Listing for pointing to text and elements

○ ○ ○

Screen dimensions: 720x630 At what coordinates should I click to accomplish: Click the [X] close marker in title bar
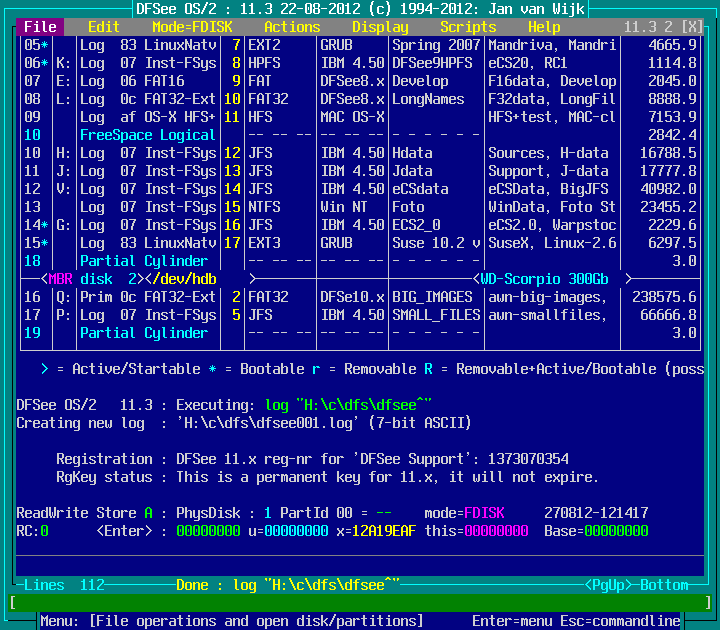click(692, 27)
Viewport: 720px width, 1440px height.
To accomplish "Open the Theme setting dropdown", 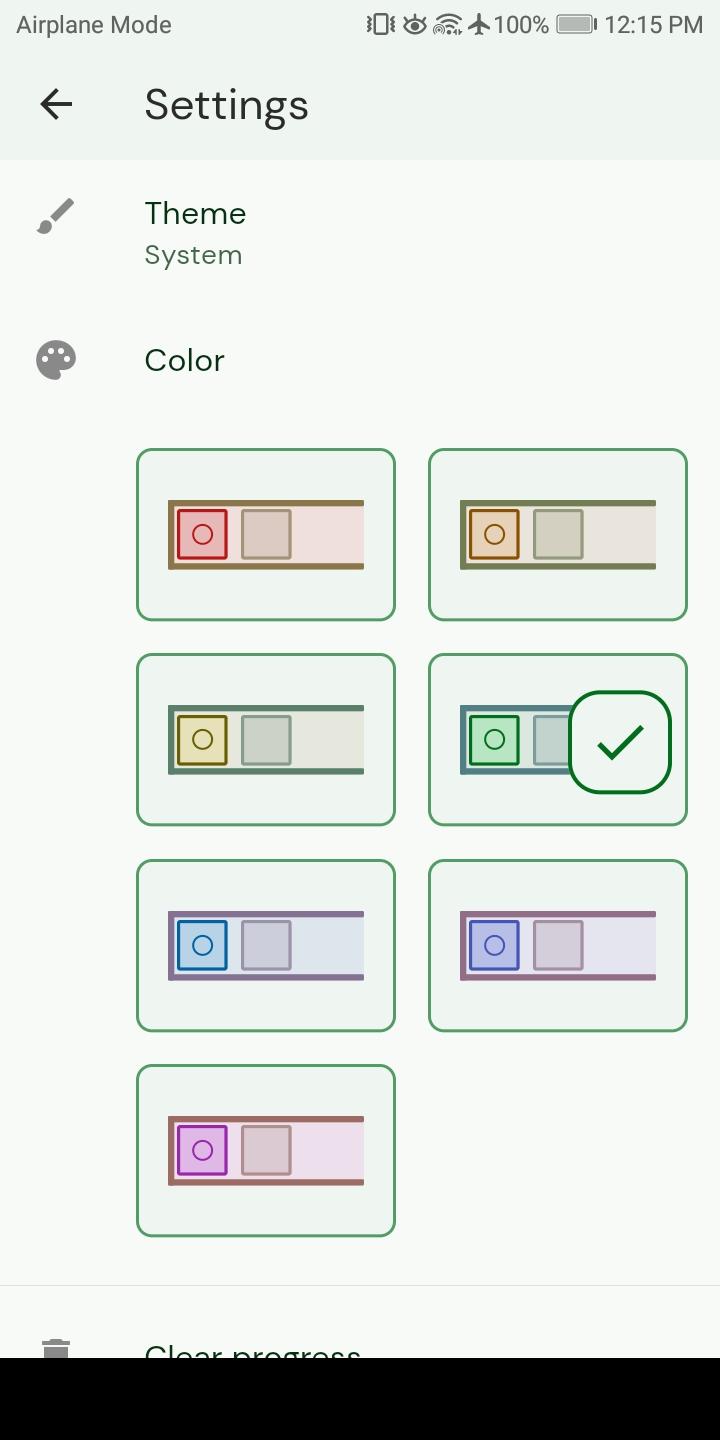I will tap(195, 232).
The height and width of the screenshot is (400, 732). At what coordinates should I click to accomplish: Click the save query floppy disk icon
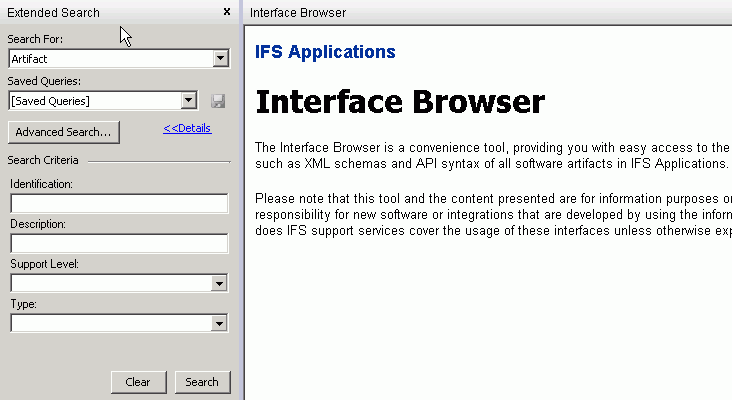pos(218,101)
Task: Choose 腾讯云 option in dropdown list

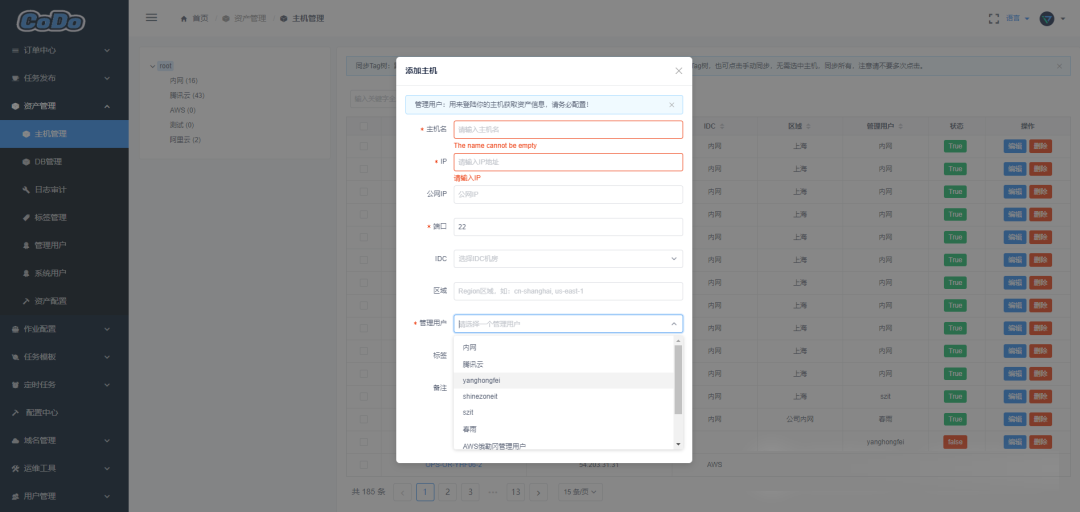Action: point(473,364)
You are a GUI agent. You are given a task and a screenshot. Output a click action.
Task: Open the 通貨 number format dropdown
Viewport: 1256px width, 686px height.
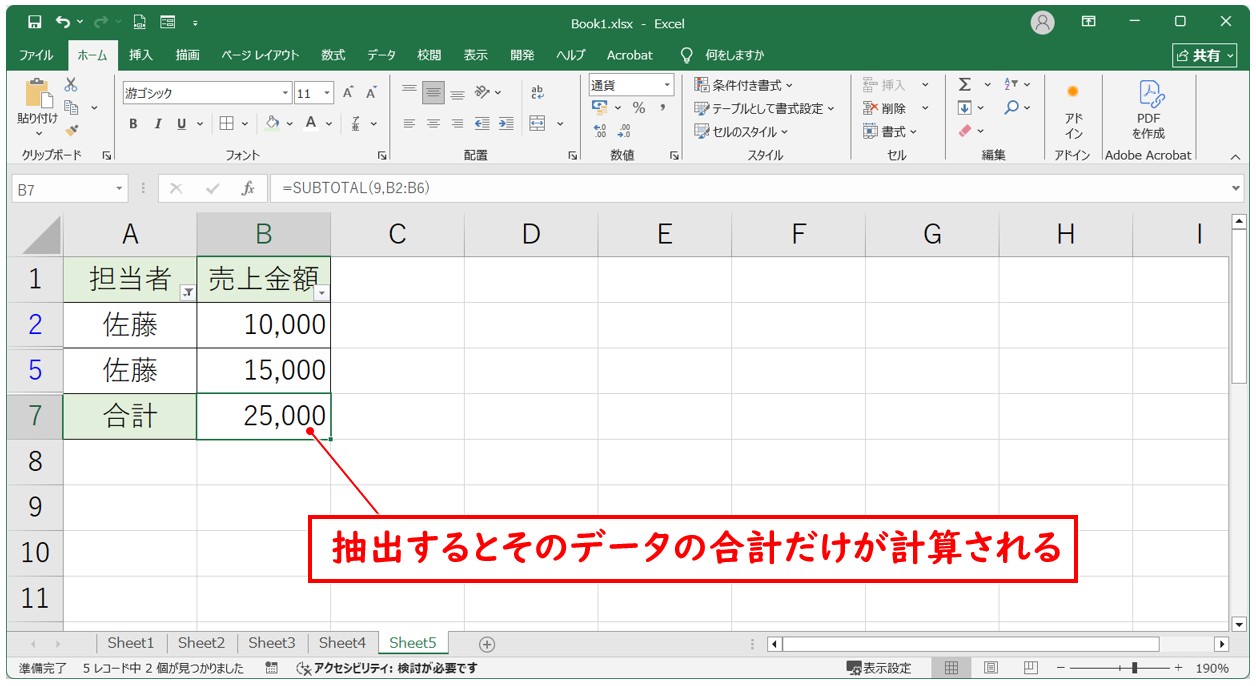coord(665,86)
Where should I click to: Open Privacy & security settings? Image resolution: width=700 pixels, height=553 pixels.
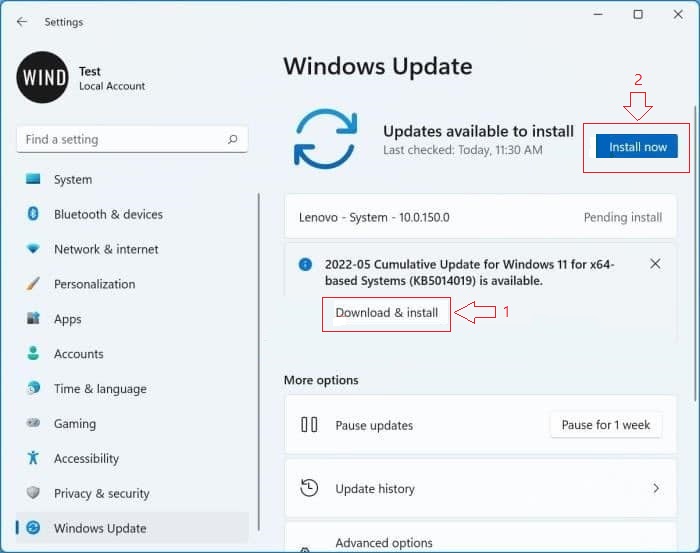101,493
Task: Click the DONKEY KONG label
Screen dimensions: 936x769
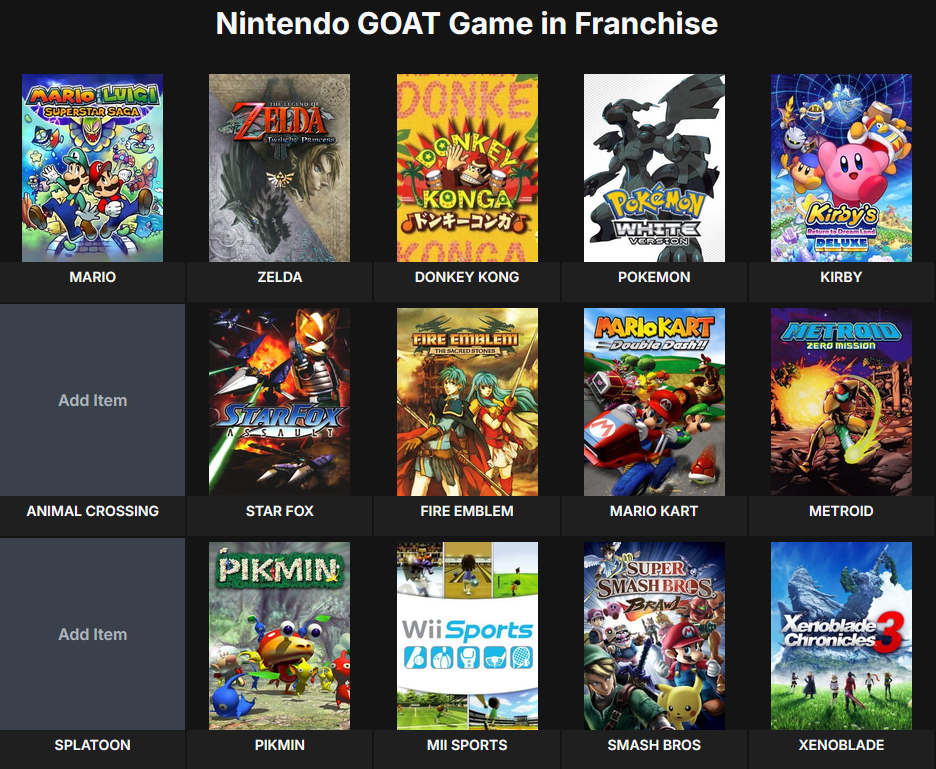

○ ○ ○

Rescale the listing from the line with "Task: Choose 腾讯云 option in dropdown list" up to and including the end of the listing. Rewrite every one of those lines, requests included, multiplying each coordinate in the answers by 0.45 and rounding to whole numbers with halves going up, leaving the numbers in the requests unchanged and the pictures out.

[The answer]
Task: Choose 腾讯云 option in dropdown list

Action: point(213,164)
You are a GUI agent. You are given a task and a screenshot. Output a click action.
Task: Open the 通貨 number format dropdown
Viewport: 1256px width, 686px height.
coord(299,39)
Where should I click to: Open Privacy & security settings? Image resolution: width=700 pixels, height=553 pixels.
45,222
Task: Click the DONKEY KONG label
Screen dimensions: 936x769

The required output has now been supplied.